*PROBLEM TO WORK ON*. Transcribe each entry below exactly. Pictures do not go in the copy.

(INFORMATION PROVIDED begins)

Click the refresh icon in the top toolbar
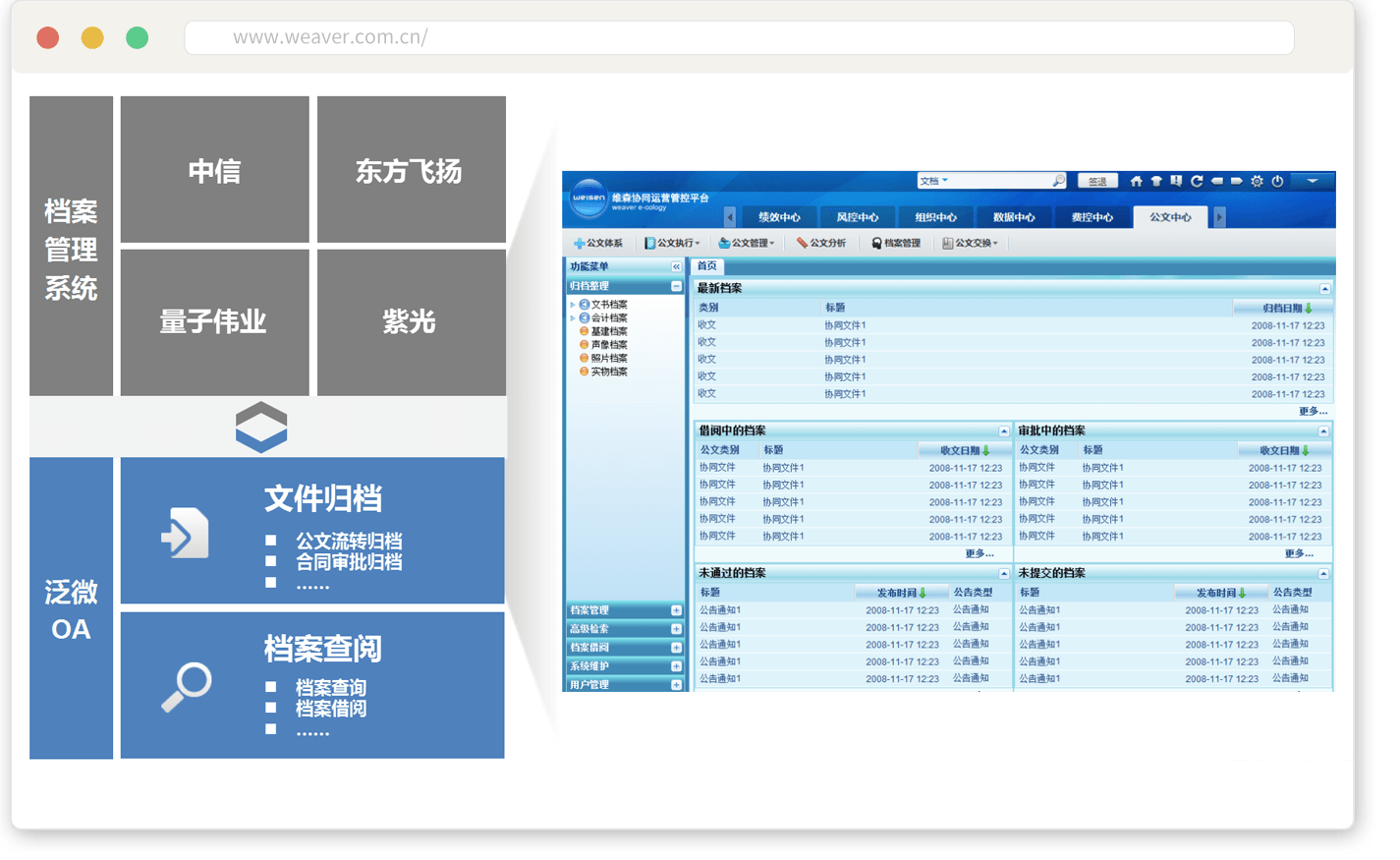Image resolution: width=1400 pixels, height=860 pixels. 1197,181
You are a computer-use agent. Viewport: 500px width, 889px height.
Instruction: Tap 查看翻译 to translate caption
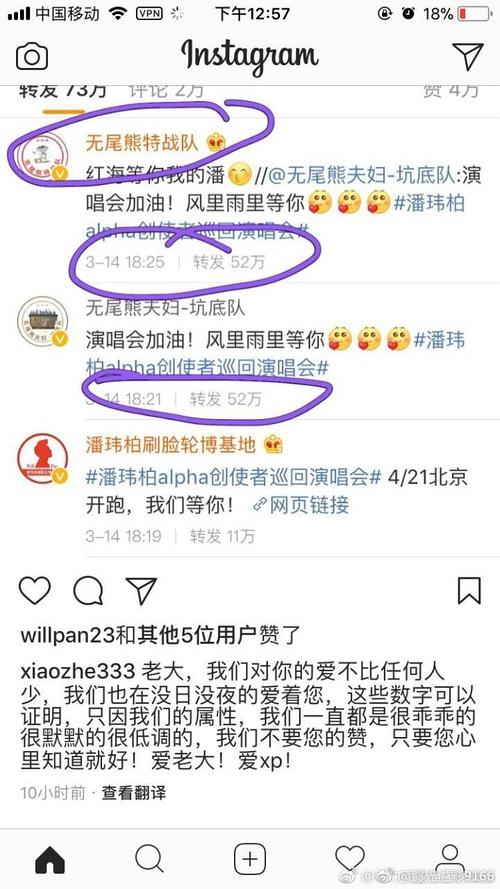click(x=134, y=793)

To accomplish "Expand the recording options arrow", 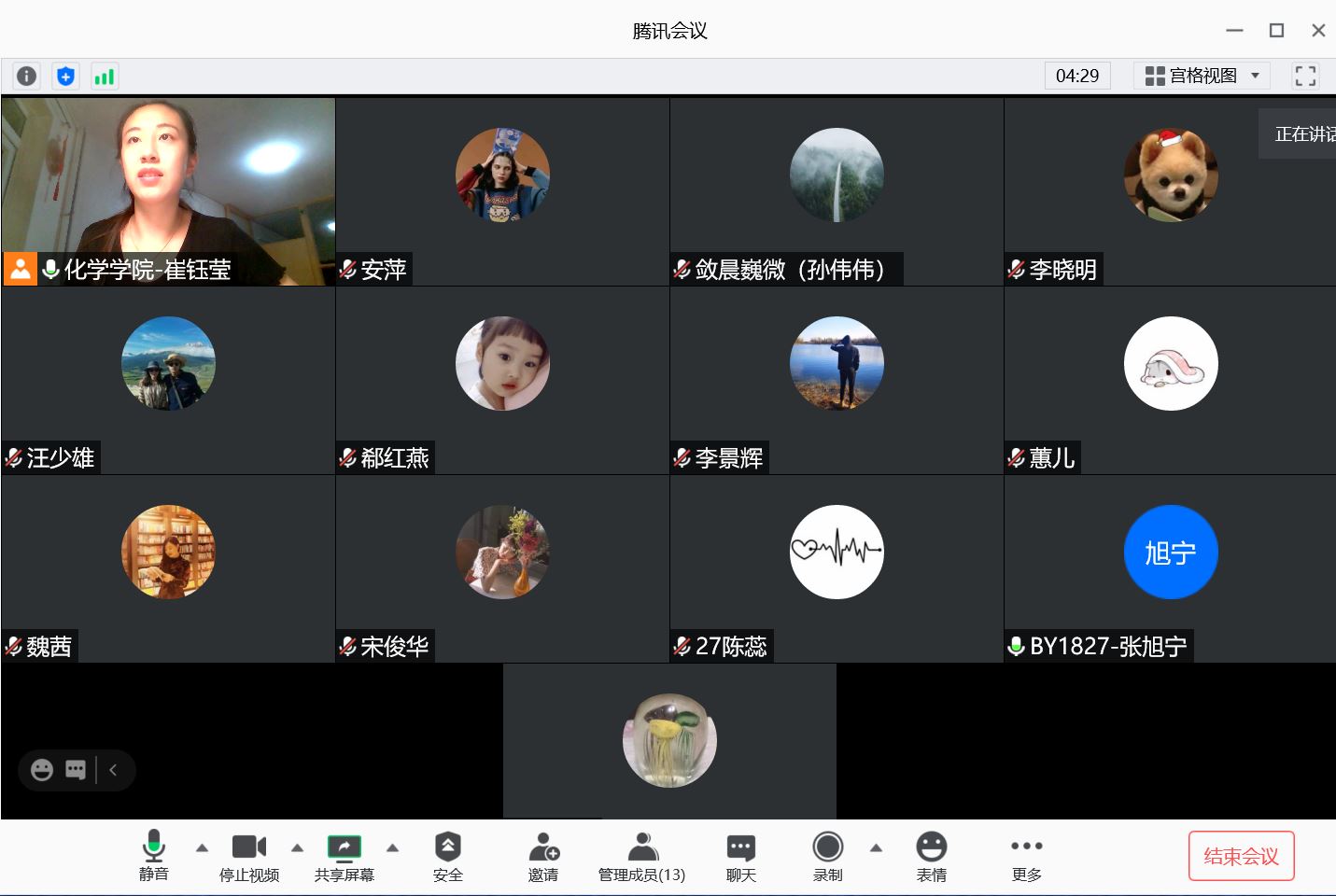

(INFORMATION PROVIDED ends)

*EXERCISE RESPONSE*.
Click the refresh icon in the top toolbar
Image resolution: width=1400 pixels, height=860 pixels. 1197,181
You are a computer-use agent. Viewport: 500px width, 889px height.
Instruction: Tap 查看翻译 to translate caption
click(x=134, y=793)

To accomplish "Expand the recording options arrow", 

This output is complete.